Importância da formalização
Embora a união estável possa ser reconhecida judicialmente, a formalização por meio de um contrato de convivência é fundamental para evitar conflitos futuros. Esse documento define regras sobre o patrimônio, estipulando o regime de bens e especificando como devem ser administrados os bens adquiridos antes e durante a união.
1. Direito à herança na união estável
Sucessão hereditária
O companheiro sobrevivente tem direito à herança dos bens deixados pelo falecido, conforme o regime da comunhão parcial de bens. Isso significa que ele recebe metade dos bens adquiridos durante a união e ainda pode herdar a parte do falecido, competindo com os descendentes.
Diferenças em relação ao casamento
Embora a união estável assegure direitos similares aos do casamento, a sucessão hereditária só ocorre após a extinção da relação pela morte, quando os bens comuns e particulares são apurados para a partilha. Essa distinção é importante para compreender a dinâmica jurídica dos direitos sucessórios.

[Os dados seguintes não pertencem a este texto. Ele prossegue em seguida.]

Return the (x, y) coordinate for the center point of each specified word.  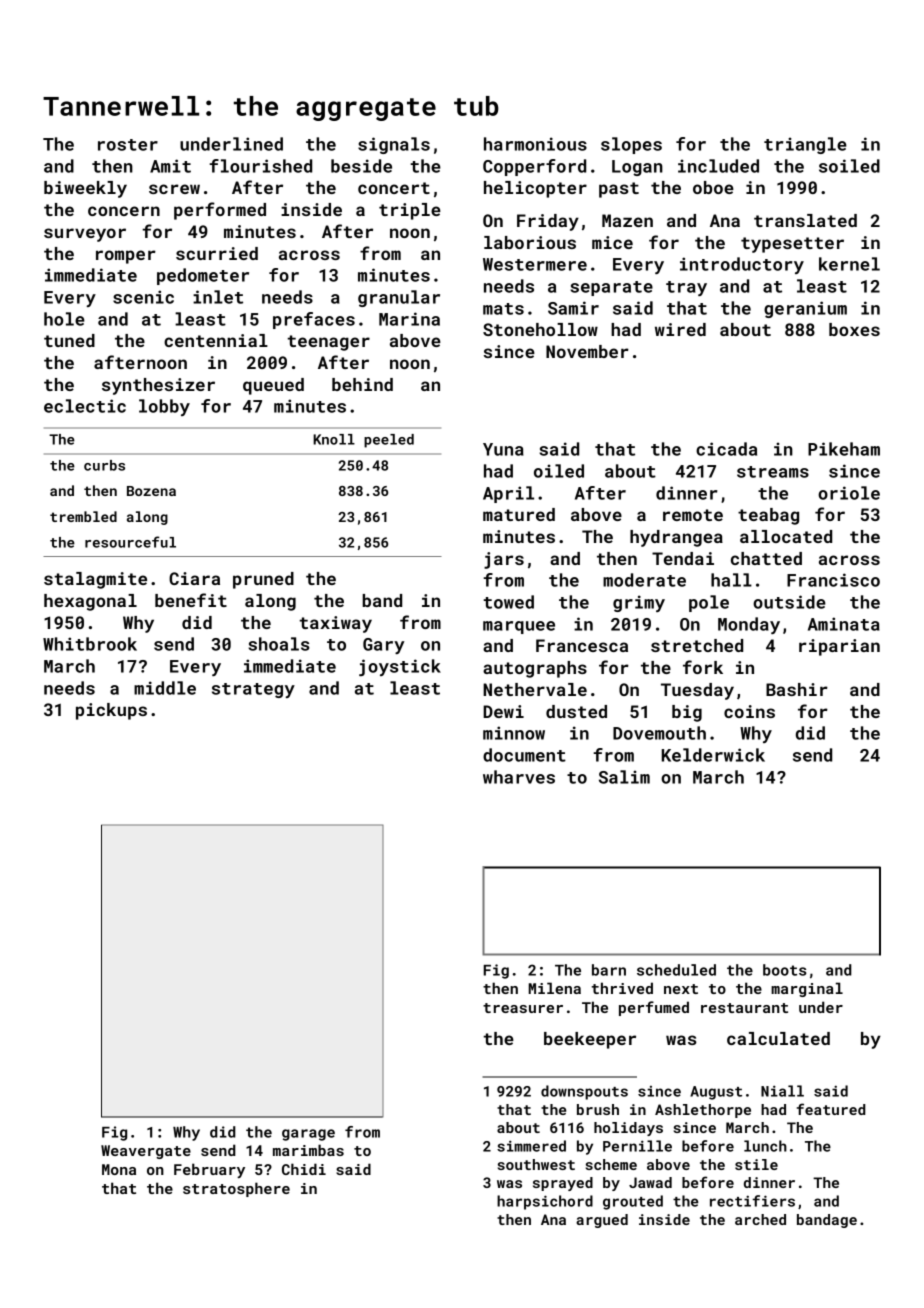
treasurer (523, 1008)
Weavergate (146, 1152)
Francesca (582, 645)
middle (165, 688)
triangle (805, 145)
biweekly (85, 189)
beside (361, 166)
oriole (849, 493)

2. Divisão de bens: regras claras e exceções
Regime de comunhão parcial de bens
Na união estável, os bens adquiridos em conjunto durante a convivência são considerados comuns e devem ser divididos igualmente em caso de separação. Isso abrange imóveis, veículos, investimentos e demais bens adquiridos de forma compartilhada.
Bens particulares e contratos
Por outro lado, bens adquiridos antes da união, ou recebidos por herança ou doação, são considerados particulares e não entram na partilha, a menos que haja um contrato específico que disponha de outra forma. A formalização dessas regras evita disputas patrimoniais no futuro.

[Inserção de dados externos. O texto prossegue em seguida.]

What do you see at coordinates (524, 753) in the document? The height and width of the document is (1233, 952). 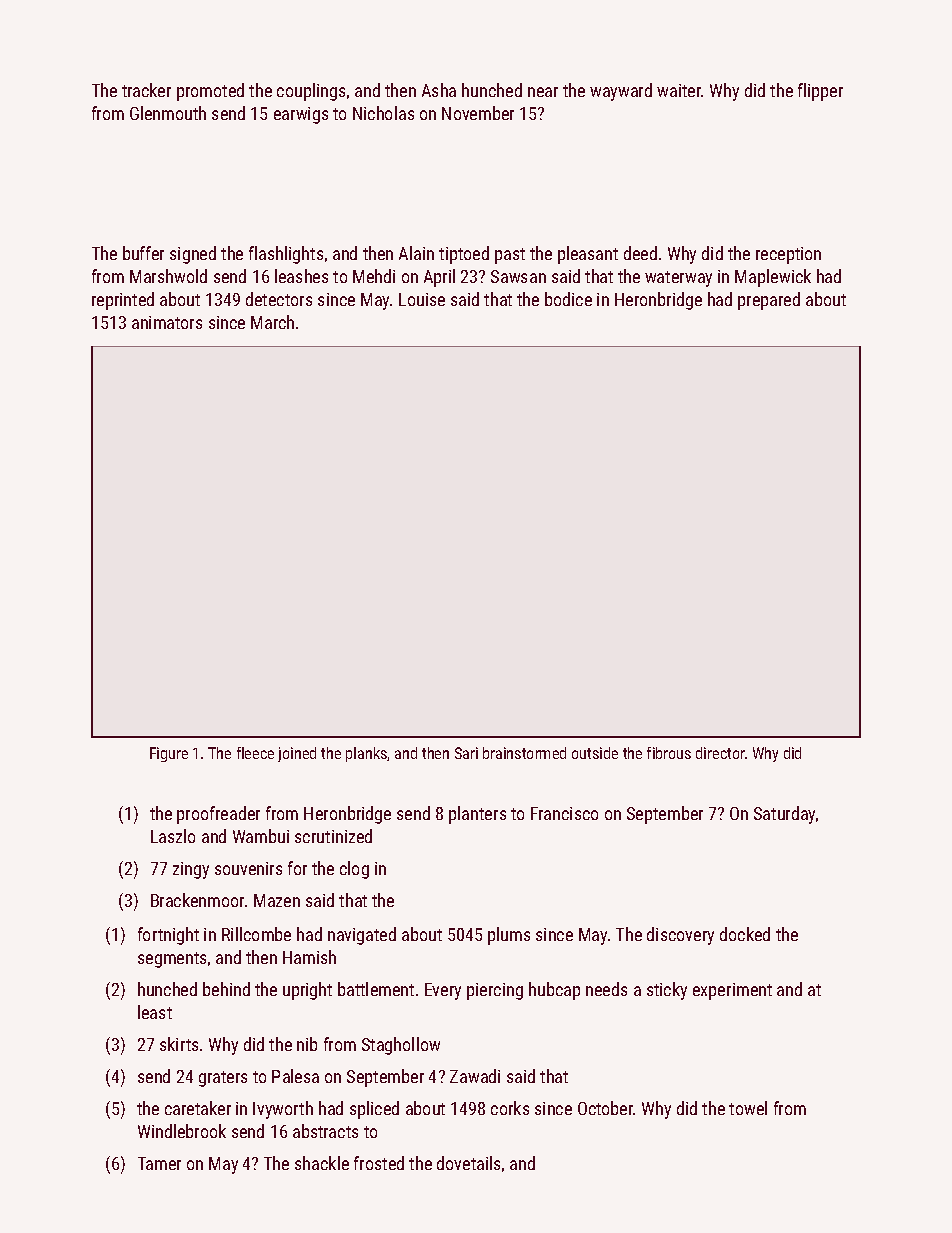 I see `brainstormed` at bounding box center [524, 753].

3. Pensão por morte: quem tem direito?
Benefício do INSS para companheiros
O companheiro ou companheira tem direito a receber pensão por morte do Instituto Nacional do Seguro Social (INSS), desde que comprove a união estável por meio de documentos, testemunhas ou escritura pública. A comprovação da convivência é fundamental para garantir o benefício.
Tempo mínimo da união
A legislação exige que a união esteja estabelecida por pelo menos dois anos para que o companheiro possa ser considerado beneficiário da pensão por morte. Essa regra visa evitar fraudes e garantir que o benefício seja concedido a relações estáveis e duradouras.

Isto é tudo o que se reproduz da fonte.